Picturing Artists
Permanent Collection Installation
November 1, 2015–October 30, 2016
Every portrait photograph is a collaborative effort between photographer and subject. Nowhere is this relationship more evident than when the subject is a fellow artist. Much like the nineteenth-century French photographer Nadar, who captured the images of the great painters and writers of his day, Annie Leibovitz has recorded many celebrated artists, including this striking image of Chuck Close. Nan Goldin’s portrait of her longtime friend, the artist and activist David Wojnarowicz, seated by a window in his loft overlooking the Bowery, reflects the downtown scene of both photographer and subject. While she was still a college student, Cindy Sherman began to pose as a variety of characters, often drawn from the movies. Here she has photographed herself as the young starlet Lucille Ball—one of Sherman’s earliest “film still” shots.

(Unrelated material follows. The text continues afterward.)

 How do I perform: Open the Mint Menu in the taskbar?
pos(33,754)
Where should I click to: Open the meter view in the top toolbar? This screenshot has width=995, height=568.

Henri Cartier-Bresson was known for seizing the “decisive moment.” In the photograph of Alberto Giacometti, seen putting last minute touches on an installation, the sculptor moves so quickly that his figure is blurred. Renate Ponsold recorded a visit to Roy Lichtenstein’s Southampton studio where she photographed the artist surrounded by paintings from his Mirror series (1969–1972). Photographer and musician Linda McCartney grew up spending summers on the East End of Long Island, where family friends included many artists and writers, and she and her husband Paul returned frequently over the years with their family. Here he and neighbor Willem de Kooning pose with a canvas brought outside and leaned against the studio wall—placing the painting in the natural surroundings that inspired the artist.